Headwaters: a Journey on Alabama Rivers: a portrait of state’s natural beauty



Double Trouble Shoals, downstream from King’s Bend. They look benign enough here, but add a little more water and approach them tossing and turning in a kayak and the name will suddenly seem quite appropriate. From Headwaters: A Journey on Alabama Rivers.

Double Trouble Shoals, downstream from King’s Bend. They look benign enough here, but add a little more water and approach them tossing and turning in a kayak and the name will suddenly seem quite appropriate. From Headwaters: A Journey on Alabama Rivers.

As a part of this year’s Covered Bridge Festival, the Friends of the Locust Fork invited conservation photographer Beth Maynor Young to share her experiences as she presented her latest book documenting the natural wonders of Alabama rivers. She did so Thursday evening at a public meeting at Hayden Community Center.

The book’s opening paragraph describes the lavish 162-page natural history photo essay to follow, which in turn richly documents the opening paragraph:

“We all read various claims and statistics, most of them even true, as to Alabama’s incredible riverine resources. They all agree that Alabama is among the best-watered regions of the continent. It has more rivers, more species of fish and mollusks, and more geographic variety than practically anywhere else in North America. Whatever the various rankings by its boosters, the state is in fact a hot spot of temperate zone diversity.”

The book contains 125 images of more than 40 rivers, creeks, and branches covering a half-dozen state watersheds: the Tennessee, the Black Warrior, the Coosa, the Cahaba, the Conecuh, and the Tensaw Delta area. Not all the images are of the streams, though most are. Some show the flora and fauna living within and along the riverine corridors.

Young described the Locust Fork – perhaps with an understandable nod to her audience’s sensibilities – as “the prettiest river we have in Alabama.”

In her book, the Locust Fork accounts for seven images: sunrise at Cornelius Falls, Mountain Laurel on the bluffs above the falls, Scarum Bluff below Swann Bridge, an equally impressive bluff above Swann Bridge, a view of blue wild indigo along the river’s bank, Double Trouble Shoals below King’s Bend, and a view of the stream in full spate on the lower river described as “the very essence of wild river.”

Of the state’s rivers, only the Cahaba with its incomparable lily beds at Halfmile Shoals and the botanically sensational Dolomite Glades in Bibb County compete with the Locust Fork for images, with the Cahaba lilies themselves drawing four photos. Ordering information for the book, including signed copies, is available at www.kingfishereditions.com.

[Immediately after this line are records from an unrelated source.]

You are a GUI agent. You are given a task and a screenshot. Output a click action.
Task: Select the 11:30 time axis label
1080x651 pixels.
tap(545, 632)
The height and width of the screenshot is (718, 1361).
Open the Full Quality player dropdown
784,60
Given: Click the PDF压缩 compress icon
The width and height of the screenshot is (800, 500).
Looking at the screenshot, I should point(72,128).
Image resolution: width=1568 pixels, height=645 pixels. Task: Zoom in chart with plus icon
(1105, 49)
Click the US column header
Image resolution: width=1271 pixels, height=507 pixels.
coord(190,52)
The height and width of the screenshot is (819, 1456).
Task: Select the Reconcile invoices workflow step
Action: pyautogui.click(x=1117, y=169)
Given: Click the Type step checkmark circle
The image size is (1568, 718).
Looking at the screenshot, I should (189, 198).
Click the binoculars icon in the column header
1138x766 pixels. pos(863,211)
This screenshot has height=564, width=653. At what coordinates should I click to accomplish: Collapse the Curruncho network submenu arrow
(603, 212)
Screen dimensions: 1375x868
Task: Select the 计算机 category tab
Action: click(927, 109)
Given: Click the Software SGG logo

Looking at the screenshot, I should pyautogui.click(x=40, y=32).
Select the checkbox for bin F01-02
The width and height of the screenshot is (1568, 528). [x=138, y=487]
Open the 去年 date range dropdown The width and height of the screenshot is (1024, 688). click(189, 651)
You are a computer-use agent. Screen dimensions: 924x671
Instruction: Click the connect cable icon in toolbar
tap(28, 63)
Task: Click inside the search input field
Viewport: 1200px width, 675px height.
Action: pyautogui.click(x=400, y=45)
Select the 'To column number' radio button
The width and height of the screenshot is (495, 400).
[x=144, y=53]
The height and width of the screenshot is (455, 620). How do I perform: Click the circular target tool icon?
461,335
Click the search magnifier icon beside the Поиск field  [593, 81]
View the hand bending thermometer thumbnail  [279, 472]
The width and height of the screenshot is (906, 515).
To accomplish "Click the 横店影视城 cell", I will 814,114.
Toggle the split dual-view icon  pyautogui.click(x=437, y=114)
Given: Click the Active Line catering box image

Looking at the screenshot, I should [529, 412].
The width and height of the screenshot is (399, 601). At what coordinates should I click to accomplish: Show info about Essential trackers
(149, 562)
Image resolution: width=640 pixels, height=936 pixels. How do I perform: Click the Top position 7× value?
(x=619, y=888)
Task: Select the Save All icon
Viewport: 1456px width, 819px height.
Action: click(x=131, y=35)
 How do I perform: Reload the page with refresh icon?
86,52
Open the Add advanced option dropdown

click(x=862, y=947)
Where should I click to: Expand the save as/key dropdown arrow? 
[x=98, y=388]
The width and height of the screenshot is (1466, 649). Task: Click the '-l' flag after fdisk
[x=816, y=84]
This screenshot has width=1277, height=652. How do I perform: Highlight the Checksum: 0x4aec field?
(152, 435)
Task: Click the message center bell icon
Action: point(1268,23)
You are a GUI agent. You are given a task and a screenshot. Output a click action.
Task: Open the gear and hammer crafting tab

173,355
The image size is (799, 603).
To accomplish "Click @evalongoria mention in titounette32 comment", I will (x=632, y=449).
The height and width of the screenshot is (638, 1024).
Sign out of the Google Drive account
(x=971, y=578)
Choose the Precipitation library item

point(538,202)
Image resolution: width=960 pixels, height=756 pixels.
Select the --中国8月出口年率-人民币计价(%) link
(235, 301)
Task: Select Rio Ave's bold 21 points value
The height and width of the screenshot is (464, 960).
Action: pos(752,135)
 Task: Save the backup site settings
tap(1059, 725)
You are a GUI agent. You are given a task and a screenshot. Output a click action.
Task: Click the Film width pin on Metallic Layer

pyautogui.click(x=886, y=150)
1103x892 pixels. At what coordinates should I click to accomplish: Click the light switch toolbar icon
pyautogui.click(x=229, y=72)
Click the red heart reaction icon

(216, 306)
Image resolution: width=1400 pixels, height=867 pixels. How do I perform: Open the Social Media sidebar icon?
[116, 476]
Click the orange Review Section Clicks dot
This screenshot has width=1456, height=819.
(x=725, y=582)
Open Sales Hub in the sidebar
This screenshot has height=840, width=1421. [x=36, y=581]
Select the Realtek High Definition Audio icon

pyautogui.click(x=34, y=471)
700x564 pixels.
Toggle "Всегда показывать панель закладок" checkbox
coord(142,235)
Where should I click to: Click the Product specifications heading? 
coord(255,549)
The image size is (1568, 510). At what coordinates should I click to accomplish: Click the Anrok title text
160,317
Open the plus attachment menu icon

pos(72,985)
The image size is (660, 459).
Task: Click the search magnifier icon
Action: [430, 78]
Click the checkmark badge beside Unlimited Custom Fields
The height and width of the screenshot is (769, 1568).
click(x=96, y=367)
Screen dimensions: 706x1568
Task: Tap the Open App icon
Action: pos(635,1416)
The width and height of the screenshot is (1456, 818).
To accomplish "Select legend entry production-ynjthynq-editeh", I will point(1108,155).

Young’s presentation of her work conforms with the best traditions of the Covered Bridge Festival, highlighting an aspect of the county’s natural beauty by one who has gone to unusual lengths to record it. An annual presentation highlighting the unique, natural attributes of the county, its flora, fauna, rivers, landforms, and history would be a welcome addition to the varied attractions offered by the Covered Bridge Festival.

This year’s presentation of Headwaters by Beth Maynor Young sets a high standard.